One thing is certain: Bond purchases under the Pandemic Emergency Purchase Programme of 1.85 trillion Euros will decline in the next quarter and be retired at March’s end. The long-standing Asset Purchase Programme will however be elevated to compensate for the loss of stimulus.

Reuters survey of analysts revealed that total purchases may still be around 40 billion Euros per month. That’s less than half what is currently being bought.

However, the effective reduction in stimulus may be smaller as new government debt issuance is likely to decline. Therefore the ECB will continue its efforts to collect most of the new loans.

It is likely that the ECB will signal its intention to continue purchasing bonds throughout 2018, in order to control yields and eliminate any potential rate increases in 2022.

At 1245 GMT the policy decision will be made.

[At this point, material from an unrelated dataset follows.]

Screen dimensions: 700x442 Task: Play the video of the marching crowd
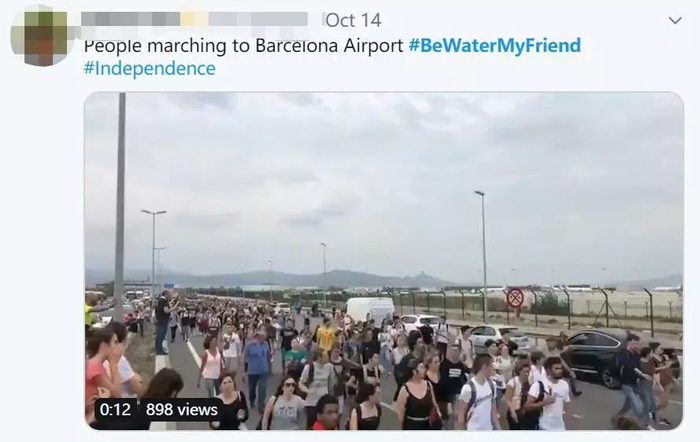384,261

Following that, Christine Lagarde, President of the ECB, will hold a news conference at 1330 GMT.

MOVING PARTS

A plethora other choices are available.

The problem with this is that, although the ECB projects inflation returning to target by 2023, but holding steady in 2024, many policymakers are skeptical of that narrative.

It makes no sense to not provide parameters for the asset acquisition program. They might provide some general guidelines, but it would be difficult to announce the exact volume and calibration,” Luigi Speranza said.

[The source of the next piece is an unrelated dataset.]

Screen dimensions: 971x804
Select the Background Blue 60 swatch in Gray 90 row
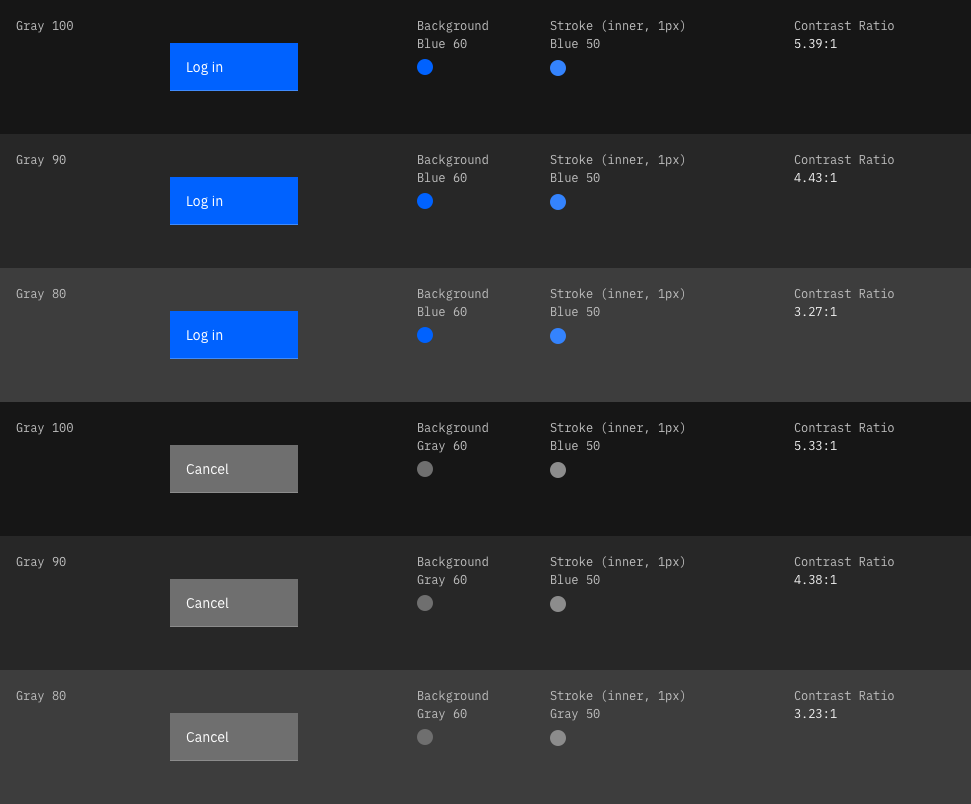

The U.S. Federal Reserve announced Wednesday it would stop pandemic-era bonds purchases in March, and will raise rates three more times next year. It also makes life difficult for the ECB because the largest two central banks of the world are currently moving in different directions.

Most likely is for ECB policymakers to approve a bond purchasing quota, or “envelope”, for 2022. They will emphasize that this does not have to be spent.

The bank will also review exact volume and determine purchase goals for very short periods. It has been doing this in the recent months.

The bloc is likely to spend more on supranational debt in order to fund Next Generation EU spending. This project, which aids the recovery process, is the flagship of the bloc.

There is a risk of investors dumping bonds on the indebted peripheral, which could increase the borrowing costs for the governments.

The ECB may say that 100 billion euro of emergency funds could be still used to combat fragmentation. Cash from mature bonds and cash could be flexiblely used, which would allow the ECB to spend more on stressed markets.

The ECB also needs to deal with the problem of Greece. This country is most likely to stop bond purchases after the Emergency Programme ends.

Although all alternatives face legal challenges, the ECB may signal that reinvestments might be biased toward Greece. It will not however become eligible to buy new assets.

Berenberg stated in a note sent to clients, “Rarely has it been as uncomfortable or as uncertain for a significant ECB decision as it is now.”